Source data

▼

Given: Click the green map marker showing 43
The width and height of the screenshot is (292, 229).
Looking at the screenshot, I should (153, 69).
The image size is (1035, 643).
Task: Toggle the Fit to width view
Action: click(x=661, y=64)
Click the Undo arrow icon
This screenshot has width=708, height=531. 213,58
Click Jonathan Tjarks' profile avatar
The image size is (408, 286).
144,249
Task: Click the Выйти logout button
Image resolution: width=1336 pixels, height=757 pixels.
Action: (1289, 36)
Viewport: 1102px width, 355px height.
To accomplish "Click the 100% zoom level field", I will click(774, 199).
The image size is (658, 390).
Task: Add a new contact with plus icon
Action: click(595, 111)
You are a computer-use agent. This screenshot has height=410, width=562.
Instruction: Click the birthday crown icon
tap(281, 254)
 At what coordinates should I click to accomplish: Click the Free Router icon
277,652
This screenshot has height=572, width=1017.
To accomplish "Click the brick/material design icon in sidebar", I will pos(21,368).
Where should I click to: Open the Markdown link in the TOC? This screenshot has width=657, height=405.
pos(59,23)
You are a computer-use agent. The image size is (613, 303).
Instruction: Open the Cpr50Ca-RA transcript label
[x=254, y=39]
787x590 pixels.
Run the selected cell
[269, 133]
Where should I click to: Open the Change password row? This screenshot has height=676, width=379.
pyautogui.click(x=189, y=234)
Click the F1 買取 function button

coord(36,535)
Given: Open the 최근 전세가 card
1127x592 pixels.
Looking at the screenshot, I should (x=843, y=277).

▲

Search the records for the word "computer". Copy each line where it appears.

▶ **SOLUTION BELOW**
You are a computer-use agent. This screenshot has height=410, width=562.
You are a computer-use agent. The image size is (613, 303).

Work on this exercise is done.